Assigned task
Retype the listing that follows, leaving nothing out.

Material to process
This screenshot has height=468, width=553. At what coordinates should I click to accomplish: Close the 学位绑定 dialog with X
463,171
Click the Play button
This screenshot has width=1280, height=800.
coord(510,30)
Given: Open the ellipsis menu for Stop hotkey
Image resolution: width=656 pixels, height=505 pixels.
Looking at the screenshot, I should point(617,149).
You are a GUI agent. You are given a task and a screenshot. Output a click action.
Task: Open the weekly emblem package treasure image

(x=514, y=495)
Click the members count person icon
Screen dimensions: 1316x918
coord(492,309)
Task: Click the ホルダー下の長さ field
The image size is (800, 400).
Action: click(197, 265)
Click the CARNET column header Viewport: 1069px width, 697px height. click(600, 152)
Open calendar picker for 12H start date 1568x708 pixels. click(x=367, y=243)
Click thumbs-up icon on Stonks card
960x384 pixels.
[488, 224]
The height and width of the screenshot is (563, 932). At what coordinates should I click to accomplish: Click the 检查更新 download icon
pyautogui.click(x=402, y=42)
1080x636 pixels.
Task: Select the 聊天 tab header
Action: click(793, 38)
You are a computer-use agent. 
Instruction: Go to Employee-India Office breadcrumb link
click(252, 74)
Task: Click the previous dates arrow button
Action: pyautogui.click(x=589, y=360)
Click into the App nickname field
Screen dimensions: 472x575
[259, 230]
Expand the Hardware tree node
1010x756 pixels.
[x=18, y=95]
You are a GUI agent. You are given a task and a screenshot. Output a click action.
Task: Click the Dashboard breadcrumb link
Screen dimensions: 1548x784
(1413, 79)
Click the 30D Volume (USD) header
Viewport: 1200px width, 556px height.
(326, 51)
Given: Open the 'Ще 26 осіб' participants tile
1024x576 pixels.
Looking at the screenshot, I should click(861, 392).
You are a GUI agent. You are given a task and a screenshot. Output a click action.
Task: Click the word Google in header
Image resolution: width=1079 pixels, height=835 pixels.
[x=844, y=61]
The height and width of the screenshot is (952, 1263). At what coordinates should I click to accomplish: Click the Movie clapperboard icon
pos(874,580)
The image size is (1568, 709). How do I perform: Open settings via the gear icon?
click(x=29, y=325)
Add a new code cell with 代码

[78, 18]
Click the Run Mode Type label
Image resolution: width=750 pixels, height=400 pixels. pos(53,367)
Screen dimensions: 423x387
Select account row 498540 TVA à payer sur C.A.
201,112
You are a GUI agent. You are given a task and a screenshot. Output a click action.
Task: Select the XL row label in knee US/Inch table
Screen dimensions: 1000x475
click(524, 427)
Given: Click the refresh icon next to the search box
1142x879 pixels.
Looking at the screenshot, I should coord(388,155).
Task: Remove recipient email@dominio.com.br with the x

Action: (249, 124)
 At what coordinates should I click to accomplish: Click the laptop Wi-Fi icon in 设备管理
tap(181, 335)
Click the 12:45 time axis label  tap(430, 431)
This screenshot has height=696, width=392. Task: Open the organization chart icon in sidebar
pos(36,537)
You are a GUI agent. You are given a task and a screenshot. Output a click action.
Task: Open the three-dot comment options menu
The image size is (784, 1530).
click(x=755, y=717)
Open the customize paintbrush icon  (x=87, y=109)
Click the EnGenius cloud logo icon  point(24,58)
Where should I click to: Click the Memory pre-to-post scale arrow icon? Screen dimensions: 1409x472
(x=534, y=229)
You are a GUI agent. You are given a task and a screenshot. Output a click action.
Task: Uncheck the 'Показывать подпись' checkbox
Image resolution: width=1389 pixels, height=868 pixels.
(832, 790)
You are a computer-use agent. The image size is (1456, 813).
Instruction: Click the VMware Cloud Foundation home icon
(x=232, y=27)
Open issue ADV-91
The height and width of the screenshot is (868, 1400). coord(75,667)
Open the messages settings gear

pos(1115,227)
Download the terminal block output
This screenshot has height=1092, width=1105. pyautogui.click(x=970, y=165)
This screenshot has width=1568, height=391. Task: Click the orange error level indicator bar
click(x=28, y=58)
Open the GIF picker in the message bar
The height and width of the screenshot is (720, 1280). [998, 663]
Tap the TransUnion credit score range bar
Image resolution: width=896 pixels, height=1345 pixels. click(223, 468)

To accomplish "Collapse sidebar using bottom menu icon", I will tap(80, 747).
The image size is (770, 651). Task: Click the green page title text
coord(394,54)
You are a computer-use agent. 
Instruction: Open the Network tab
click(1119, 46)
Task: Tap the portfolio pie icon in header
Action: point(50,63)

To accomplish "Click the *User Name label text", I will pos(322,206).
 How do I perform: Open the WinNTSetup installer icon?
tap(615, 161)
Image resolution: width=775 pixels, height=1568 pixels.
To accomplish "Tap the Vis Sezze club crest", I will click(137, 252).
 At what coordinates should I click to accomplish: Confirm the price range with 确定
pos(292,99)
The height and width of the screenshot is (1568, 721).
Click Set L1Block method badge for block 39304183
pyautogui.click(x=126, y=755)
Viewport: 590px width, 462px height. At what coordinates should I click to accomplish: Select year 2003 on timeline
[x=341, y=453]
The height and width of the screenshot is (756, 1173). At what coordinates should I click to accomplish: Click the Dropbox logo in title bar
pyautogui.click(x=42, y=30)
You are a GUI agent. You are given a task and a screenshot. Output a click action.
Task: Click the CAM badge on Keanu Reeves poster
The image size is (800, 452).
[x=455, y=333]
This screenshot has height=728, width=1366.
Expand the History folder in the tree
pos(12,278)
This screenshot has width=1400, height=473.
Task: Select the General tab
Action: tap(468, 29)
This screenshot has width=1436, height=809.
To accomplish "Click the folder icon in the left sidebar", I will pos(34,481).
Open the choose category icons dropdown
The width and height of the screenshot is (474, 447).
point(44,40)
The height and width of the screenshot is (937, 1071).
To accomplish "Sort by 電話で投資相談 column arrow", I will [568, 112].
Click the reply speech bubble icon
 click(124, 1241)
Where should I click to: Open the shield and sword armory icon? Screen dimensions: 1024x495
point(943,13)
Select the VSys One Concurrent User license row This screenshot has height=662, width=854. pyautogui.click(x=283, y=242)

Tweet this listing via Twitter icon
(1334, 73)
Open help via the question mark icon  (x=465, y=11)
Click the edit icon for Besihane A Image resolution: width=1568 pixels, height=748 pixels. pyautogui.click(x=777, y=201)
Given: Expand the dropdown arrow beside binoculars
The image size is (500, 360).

Solution for this problem
This screenshot has height=468, width=553. At what coordinates should I click to accomplish: Close the 学位绑定 dialog with X
463,171
Click the Play button
This screenshot has width=1280, height=800.
coord(510,30)
Given: Open the ellipsis menu for Stop hotkey
Image resolution: width=656 pixels, height=505 pixels.
Looking at the screenshot, I should point(617,149).
You are a GUI agent. You are given a task and a screenshot. Output a click action.
Task: Open the weekly emblem package treasure image

(x=514, y=495)
Click the members count person icon
Screen dimensions: 1316x918
coord(492,309)
Task: Click the ホルダー下の長さ field
The image size is (800, 400).
Action: click(197, 265)
Click the CARNET column header Viewport: 1069px width, 697px height. click(600, 152)
Open calendar picker for 12H start date 1568x708 pixels. click(x=367, y=243)
Click thumbs-up icon on Stonks card
960x384 pixels.
[488, 224]
The height and width of the screenshot is (563, 932). At what coordinates should I click to accomplish: Click the 检查更新 download icon
pyautogui.click(x=402, y=42)
1080x636 pixels.
Task: Select the 聊天 tab header
Action: click(793, 38)
You are a computer-use agent. 
Instruction: Go to Employee-India Office breadcrumb link
click(252, 74)
Task: Click the previous dates arrow button
Action: pyautogui.click(x=589, y=360)
Click into the App nickname field
Screen dimensions: 472x575
[259, 230]
Expand the Hardware tree node
1010x756 pixels.
[x=18, y=95]
You are a GUI agent. You are given a task and a screenshot. Output a click action.
Task: Click the Dashboard breadcrumb link
Screen dimensions: 1548x784
(1413, 79)
Click the 30D Volume (USD) header
Viewport: 1200px width, 556px height.
(326, 51)
Given: Open the 'Ще 26 осіб' participants tile
1024x576 pixels.
Looking at the screenshot, I should click(861, 392).
You are a GUI agent. You are given a task and a screenshot. Output a click action.
Task: Click the word Google in header
Image resolution: width=1079 pixels, height=835 pixels.
[x=844, y=61]
The height and width of the screenshot is (952, 1263). At what coordinates should I click to accomplish: Click the Movie clapperboard icon
pos(874,580)
The image size is (1568, 709). How do I perform: Open settings via the gear icon?
click(x=29, y=325)
Add a new code cell with 代码

[78, 18]
Click the Run Mode Type label
Image resolution: width=750 pixels, height=400 pixels. pos(53,367)
Screen dimensions: 423x387
Select account row 498540 TVA à payer sur C.A.
201,112
You are a GUI agent. You are given a task and a screenshot. Output a click action.
Task: Select the XL row label in knee US/Inch table
Screen dimensions: 1000x475
click(524, 427)
Given: Click the refresh icon next to the search box
1142x879 pixels.
Looking at the screenshot, I should coord(388,155).
Task: Remove recipient email@dominio.com.br with the x

Action: (249, 124)
 At what coordinates should I click to accomplish: Click the laptop Wi-Fi icon in 设备管理
tap(181, 335)
Click the 12:45 time axis label  tap(430, 431)
This screenshot has height=696, width=392. Task: Open the organization chart icon in sidebar
pos(36,537)
You are a GUI agent. You are given a task and a screenshot. Output a click action.
Task: Open the three-dot comment options menu
The image size is (784, 1530).
click(x=755, y=717)
Open the customize paintbrush icon  (x=87, y=109)
Click the EnGenius cloud logo icon  point(24,58)
Where should I click to: Click the Memory pre-to-post scale arrow icon? Screen dimensions: 1409x472
(x=534, y=229)
You are a GUI agent. You are given a task and a screenshot. Output a click action.
Task: Uncheck the 'Показывать подпись' checkbox
Image resolution: width=1389 pixels, height=868 pixels.
(832, 790)
You are a computer-use agent. The image size is (1456, 813).
Instruction: Click the VMware Cloud Foundation home icon
(x=232, y=27)
Open issue ADV-91
The height and width of the screenshot is (868, 1400). coord(75,667)
Open the messages settings gear

pos(1115,227)
Download the terminal block output
This screenshot has height=1092, width=1105. pyautogui.click(x=970, y=165)
This screenshot has width=1568, height=391. Task: Click the orange error level indicator bar
click(x=28, y=58)
Open the GIF picker in the message bar
The height and width of the screenshot is (720, 1280). [998, 663]
Tap the TransUnion credit score range bar
Image resolution: width=896 pixels, height=1345 pixels. click(223, 468)

To accomplish "Collapse sidebar using bottom menu icon", I will tap(80, 747).
The image size is (770, 651). Task: Click the green page title text
coord(394,54)
You are a computer-use agent. 
Instruction: Open the Network tab
click(1119, 46)
Task: Tap the portfolio pie icon in header
Action: point(50,63)

To accomplish "Click the *User Name label text", I will pos(322,206).
 How do I perform: Open the WinNTSetup installer icon?
tap(615, 161)
Image resolution: width=775 pixels, height=1568 pixels.
To accomplish "Tap the Vis Sezze club crest", I will click(137, 252).
 At what coordinates should I click to accomplish: Confirm the price range with 确定
pos(292,99)
The height and width of the screenshot is (1568, 721).
Click Set L1Block method badge for block 39304183
pyautogui.click(x=126, y=755)
Viewport: 590px width, 462px height. At what coordinates should I click to accomplish: Select year 2003 on timeline
[x=341, y=453]
The height and width of the screenshot is (756, 1173). At what coordinates should I click to accomplish: Click the Dropbox logo in title bar
pyautogui.click(x=42, y=30)
You are a GUI agent. You are given a task and a screenshot. Output a click action.
Task: Click the CAM badge on Keanu Reeves poster
The image size is (800, 452).
[x=455, y=333]
This screenshot has height=728, width=1366.
Expand the History folder in the tree
pos(12,278)
This screenshot has width=1400, height=473.
Task: Select the General tab
Action: tap(468, 29)
This screenshot has width=1436, height=809.
To accomplish "Click the folder icon in the left sidebar", I will pos(34,481).
Open the choose category icons dropdown
The width and height of the screenshot is (474, 447).
point(44,40)
The height and width of the screenshot is (937, 1071).
To accomplish "Sort by 電話で投資相談 column arrow", I will [568, 112].
Click the reply speech bubble icon
 click(124, 1241)
Where should I click to: Open the shield and sword armory icon? Screen dimensions: 1024x495
point(943,13)
Select the VSys One Concurrent User license row This screenshot has height=662, width=854. pyautogui.click(x=283, y=242)

Tweet this listing via Twitter icon
(1334, 73)
Open help via the question mark icon  (x=465, y=11)
Click the edit icon for Besihane A Image resolution: width=1568 pixels, height=748 pixels. pyautogui.click(x=777, y=201)
Given: Expand the dropdown arrow beside binoculars
The image size is (500, 360).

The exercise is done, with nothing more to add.